** Dataset entries follows **
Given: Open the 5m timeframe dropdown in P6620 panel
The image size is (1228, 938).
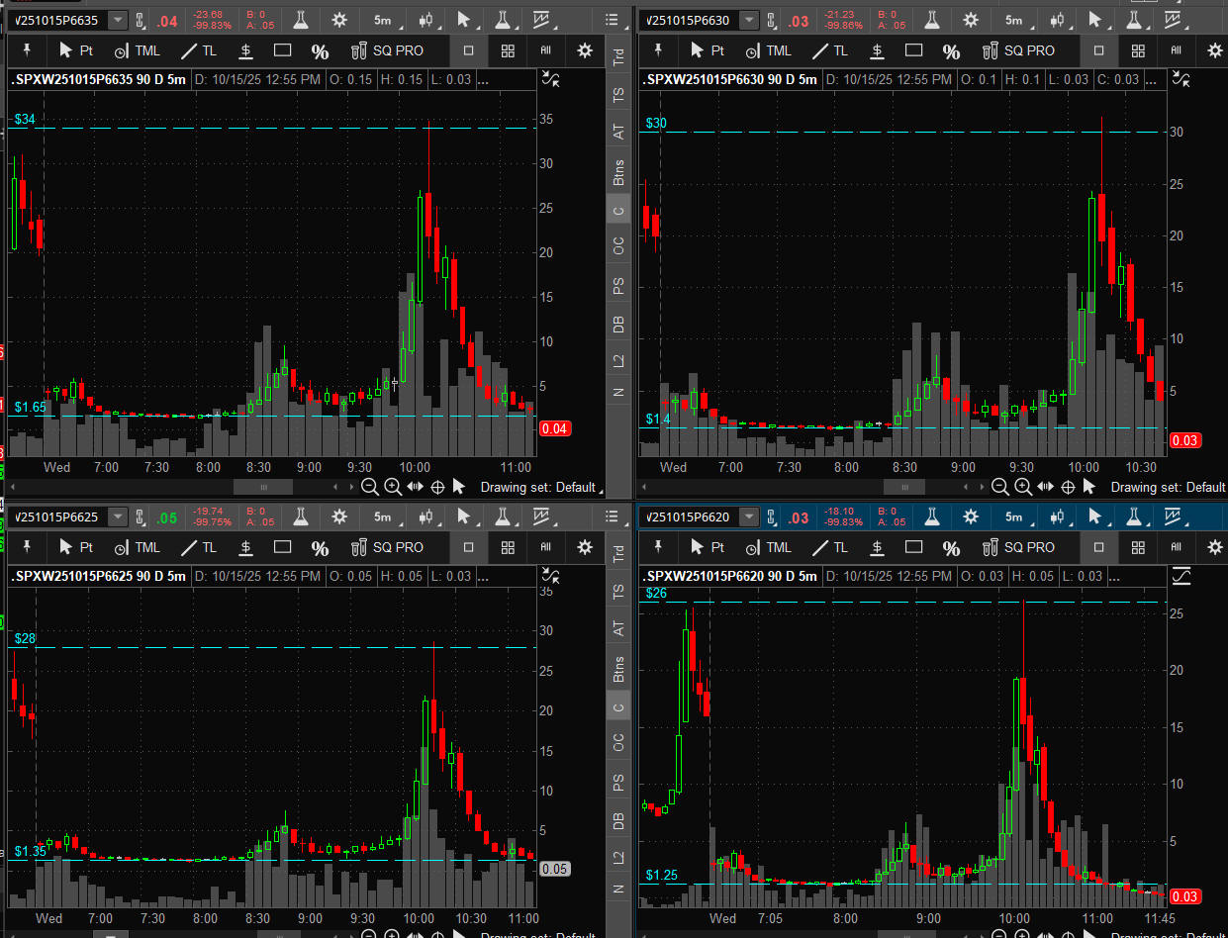Looking at the screenshot, I should point(1013,516).
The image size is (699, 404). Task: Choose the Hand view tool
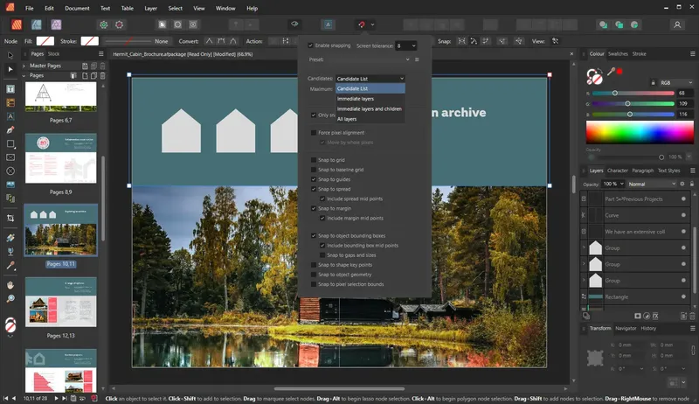10,285
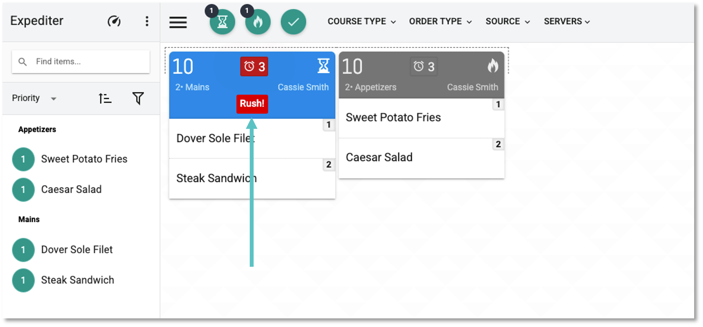Screen dimensions: 703x327
Task: Open the three-dot more options menu
Action: (x=147, y=21)
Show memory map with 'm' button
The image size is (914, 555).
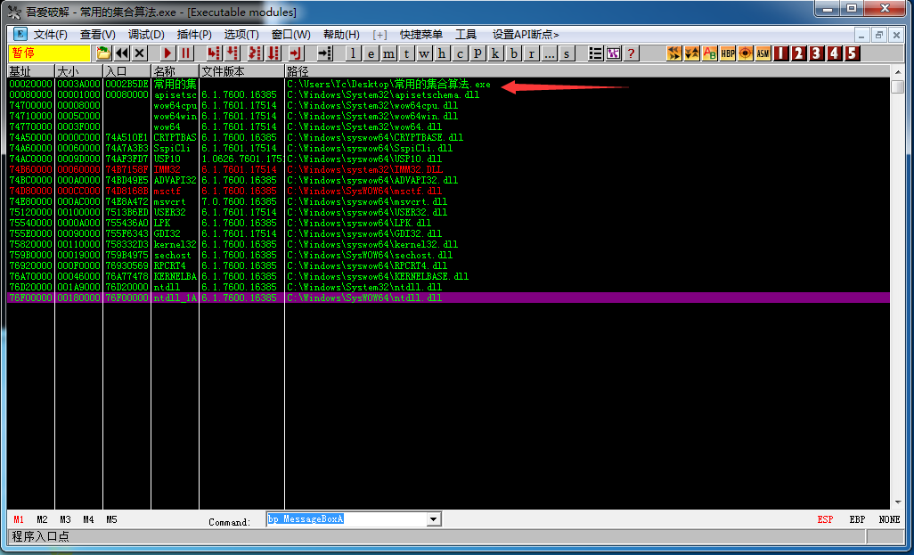[388, 53]
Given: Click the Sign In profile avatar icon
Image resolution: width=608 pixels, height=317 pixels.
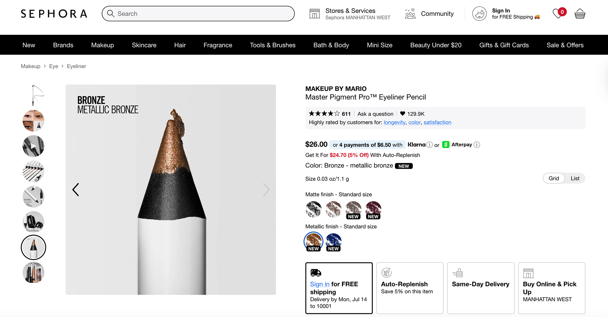Looking at the screenshot, I should tap(479, 14).
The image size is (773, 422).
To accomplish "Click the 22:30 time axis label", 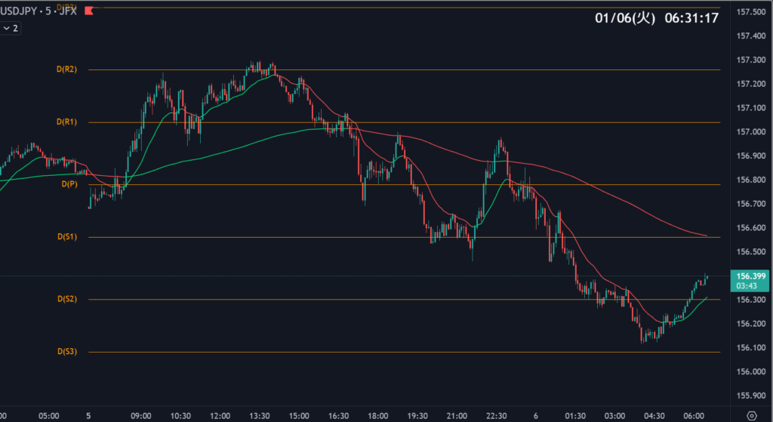I will click(x=497, y=415).
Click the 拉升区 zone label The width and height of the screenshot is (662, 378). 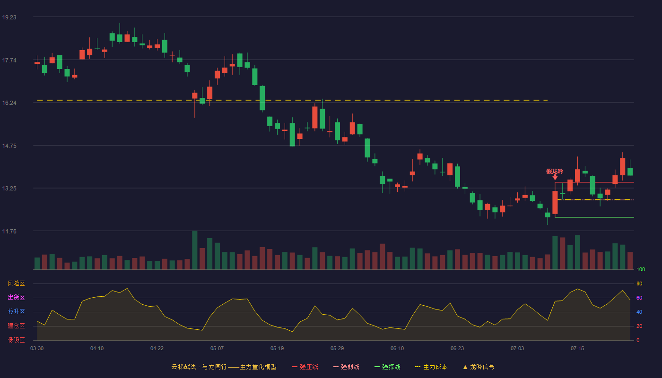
** End of Dataset entries **
Exercise goal –
Which of the lines above carry the string "Given"? Copy every one.

Answer to this exercise –
Given: Open the 5m timeframe dropdown in P6620 panel
Given: Click the Sign In profile avatar icon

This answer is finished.